Bedside naso-jejunal placement is more difficult,but successful in patients with COVID-19 in critical care: A retrospective service evaluation of a dietitian-led service

Abstract

The COVID-19 pandemic presented clinical and logistical challenges in the delivery of adequate nutrition in the critical care setting. The use of neuromuscular-blocking drugs, presence of maxilla-facial oedema, strict infection control procedures, and patients placed in a prone position complicated feeding tube placement. We audited the outcomes of dietitian-led naso-jejunal tube (NJT) insertions using the IRIS^® (Kangaroo, USA) device, before and during the COVID-19 pandemic. NJT placement was successful in 78% of all cases (n = 50), and 87% of COVID-19 cases. Anaesthetic support was only required in COVID-19 patients (53%). NJT placement using IRIS was more difficult but achievable in patients with COVID-19.

Keywords

Naso-jejunal feeding tube dietitian enteral feeding bedside placement

Introduction

Patients with COVID-19 requiring respiratory support presented logistical and clinical challenges, and, whilst enteral nutrition was tolerated, placing patients in a prone position, and high-dose neuromuscular-blocking drugs resulted in high gastric residual volumes.¹

Bedside placement of naso-jejunal tubes (NJT) has evolved over the last 20 years with the development of electromagnetic devices,² and more recently the IRIS device (Kangaroo, US) which allows direct vision of the internal anatomy.³

We conducted a retrospective audit to analyse outcomes of a dietitian-led service using the IRIS device.

Methods

All patients who had an IRIS NJT placed between January 2019 and April 2021 were included. Data were collected from dietetic, medical and intensive care records and subdivided to compare patients with, and without COVID-19 (Local audit approval 1098). Data were analysed in SPSS Version 26 (IBM, USA)

The IRIS NJT placement device (Kangaroo, USA) is a 10 F gauge, 140 cm polyurethane feeding tube with a camera on the tip of the tube. The feeding tube connects to a bedside console, which provides real time visualisation of anatomical markers to aid progression of the tube. 10 mg of metoclopramide was administered intravenously 30 min before tube placement as a pro-kinetic and all placements were confirmed by abdominal X-ray, assessed by two senior physicians (Figure 1). All NJT placements were carried out by a single operator (MEP). Maxillo-facial oedema was identified by the managing clinical team, and included oedema of both the lips and oral mucosa.

Figure 1.

Naso-jejunal feeding tube placed in a patient with COVID-19.

Results

Fifty-three cases were identified, with 50 complete data sets. In three cases medical notes were not available, and these cases were excluded. Patients with COVID-19 were predominantly male, had a higher body mass index (BMI) and higher mortality (Table 1).

Table 1.

Summary of patient demographics and results.

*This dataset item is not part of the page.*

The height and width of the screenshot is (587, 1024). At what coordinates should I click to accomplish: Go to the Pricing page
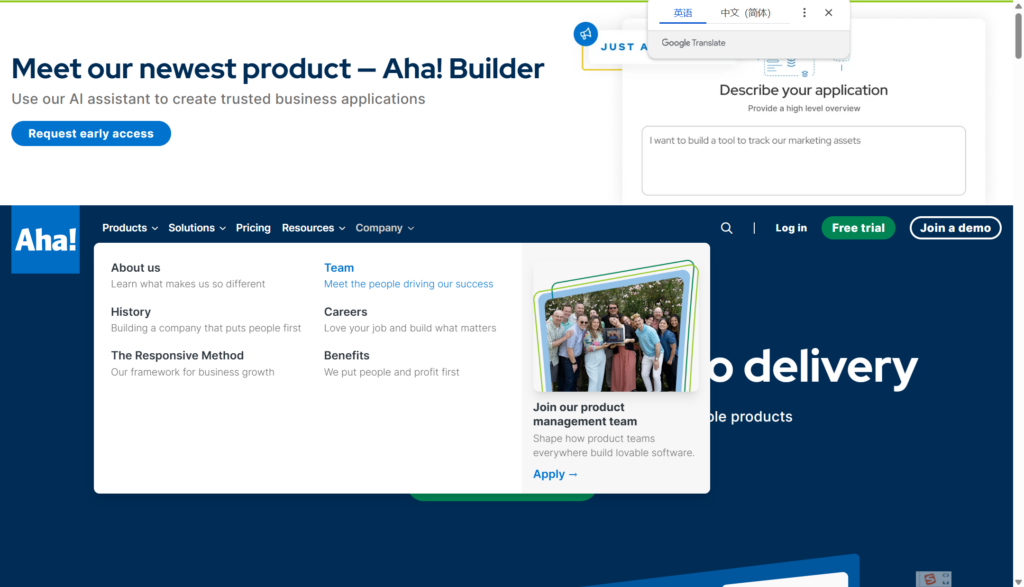(253, 228)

	Non-COVID-19 (n = 35)	COVID-19 (n = 15)
Demographics
Male	42%	93%
Age (years) (mean ±SD)	56.2 ± 16.5	58.6 ± 6.74
Body mass index (kg/m²)	25.9 ± 4.5	31.2 ± 7.8
In hospital mortality	3%	67%
Indication for naso-jejunal feeding	• Delayed gastric emptying secondary to:	• High gastric aspirates (93%)
	○ pancreatitis (63%)	• Unable to insert NG tube (6%)
	○ chronic gastroparesis (9%)
	○ post pancreatico-duodenectomy (6%)
	○ inoperable PDAC (6%)
	○ post liver resection (3%)
	• Other:
	○ Dysphagia (6%)
	○ Malnutrition (6%)
	○ Pancreatic rest (3%)
Patient placed in prone position	0	60%
Airway management
Endotracheal tube	17%	87%
Tracheostomy	0	7%
Non-invasive ventilation	9%	0
Spontaneous ventilation	74%	7%
Presence of maxillo-facial oedema	0	60%
Outcome
Anaesthetist assistance required	0	53%
Initial tracheal placement	0	13%
Unable to insert through nasal cavity due to discomfort	17%	0
Unable to advance into the stomach	0	13%
Unable to advance through the pylorus	9%	0
Procedure time <30 min	n/a	47%
Procedure time <60 min	n/a	73%
Procedure time >60 min	n/a	27%
Successful placement	74%	87%

n/a: not available.

Delayed gastric emptying was the primary reason for NJT insertion in both groups. Patients with COVID-19 were more likely to be intubated, and anaesthetic support using forceps and laryngoscope was required to facilitate placement of the NJT into the oesophagus in 53% of cases. In all of these cases this was due to extensive maxillo-facial oedema and secretions, which prevented identification of anatomical markers and progression of the tube.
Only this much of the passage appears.